- Born: c.1823 Ireland
- Died: 1893
- Education: Dublin Society's Drawing Schools; Continental studies
- Known for: Portraiture; genre painting; President of the Royal Hibernian Academy (1869–?)
- Movement: Victorian academic art
- Awards: Knighthood

= Thomas Alfred Jones (artist) =

Irish painter and President of the Royal Hibernian Academy

Sir Thomas Alfred Jones (c.1823–1893) was an Irish portrait and genre painter and a President of the Royal Hibernian Academy (RHA). Active from the 1840s to the 1890s, he is known both for his society portraits and for his idealised depictions of rural Irish women, including the popular Molly Macree (National Gallery of Ireland) and Connemara Girls, rediscovered in 2016.

== Early life and education ==
Jones was born around 1823, though exact details remain uncertain. He was abandoned as a child and raised in Dublin by foster parents, the philanthropist Mr Archdale and his sisters.

In 1833 he was admitted to the Dublin Society's Drawing Schools. He later enrolled at Trinity College Dublin (1842–1844), leaving without a degree. Jones continued his training on the Continent.

== Career ==
=== Royal Hibernian Academy ===
Jones first exhibited at the Royal Hibernian Academy in 1841. He was elected an Associate (ARHA) in 1860 and became President of the RHA in 1869 following the death of Stephen Catterson Smith.

===Genre painting===
Jones was a prolific artist and the foremost portraitist of public figures throughout the second half of the nineteenth-century. He also produced a series of idealised scenes depicting rural Irish women of the west of Ireland, a subject that gained wide popularity in the Victorian period. These genre paintings align with the periods "Irish Colleen" tradition and are noted for their colours and sentimental but sympathetic portrayal of rural women in post-Famine Ireland.

=== Portraiture ===
Jones worked extensively as a society portrait painter, producing formal likenesses of civic, political and professional figures in nineteenth-century Ireland. His portrait practice was rooted in academic training, characterised by precise draughtsmanship, smooth modelling of the face and a restrained, ceremonial presentation.

He was frequently commissioned by municipal bodies, professional institutions and prominent families, reflecting his status as a trusted painter of public representation. His portrait commissions included leading civic officials in Belfast, members of the Guinness family, medical practitioners, musicians, political leaders and aristocratic sitters.
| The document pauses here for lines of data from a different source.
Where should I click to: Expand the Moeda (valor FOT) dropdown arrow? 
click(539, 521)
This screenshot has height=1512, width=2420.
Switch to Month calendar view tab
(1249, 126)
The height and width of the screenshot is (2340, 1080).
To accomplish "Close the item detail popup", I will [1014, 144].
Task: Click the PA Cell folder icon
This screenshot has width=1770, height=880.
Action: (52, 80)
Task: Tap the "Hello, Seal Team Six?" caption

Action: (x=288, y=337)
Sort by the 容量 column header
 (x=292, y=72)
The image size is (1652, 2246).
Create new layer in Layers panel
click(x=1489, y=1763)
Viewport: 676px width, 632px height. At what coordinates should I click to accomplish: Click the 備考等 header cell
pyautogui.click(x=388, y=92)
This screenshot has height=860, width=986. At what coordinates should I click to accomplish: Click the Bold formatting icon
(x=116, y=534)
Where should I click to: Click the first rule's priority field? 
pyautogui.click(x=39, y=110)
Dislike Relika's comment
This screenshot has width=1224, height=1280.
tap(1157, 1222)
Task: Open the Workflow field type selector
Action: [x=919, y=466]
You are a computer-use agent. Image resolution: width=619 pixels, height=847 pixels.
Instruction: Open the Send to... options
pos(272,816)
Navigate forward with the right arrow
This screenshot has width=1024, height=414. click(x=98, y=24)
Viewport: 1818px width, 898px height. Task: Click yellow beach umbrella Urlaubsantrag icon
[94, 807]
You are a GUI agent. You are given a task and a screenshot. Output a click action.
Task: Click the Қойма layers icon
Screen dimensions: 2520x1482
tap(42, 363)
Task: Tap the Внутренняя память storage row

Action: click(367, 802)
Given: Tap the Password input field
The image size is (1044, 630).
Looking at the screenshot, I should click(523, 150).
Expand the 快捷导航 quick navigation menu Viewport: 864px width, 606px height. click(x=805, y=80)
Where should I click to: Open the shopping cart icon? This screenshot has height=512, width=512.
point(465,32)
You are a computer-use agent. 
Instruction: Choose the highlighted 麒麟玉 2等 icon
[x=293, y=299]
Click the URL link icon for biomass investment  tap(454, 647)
Jones's portraits were typically intended for official or commemorative display, and many remain in institutional collections in Dublin and Belfast.

== Knighthood and later years ==
Jones was knighted by the Lord lieutenant, the Duke of Marlborough in 1880. He continued to exhibit into the 1890s and died in 1893.

== Selected works ==
- Molly Macree – National Gallery of Ireland
- Connemara Girls (1880) – Quinnipiac Great Hunger Museum
- Queen Victoria – Belfast City Hall
- James Hamilton – Belfast Harbour Commissioners
- Charles Stewart Parnell – Oak Room, Mansion House, Dublin
- Portrait series of the Lords Mayors of Belfast
- Earl and Countess of Bantry (1875)

== Legacy ==
Jones's reputation declined during the twentieth century but revived following the rediscovery of Connemara Girls. The 2018 Coming Home exhibition led to renewed scholarly interest in his role in Irish cultural identity and Victorian visual representation.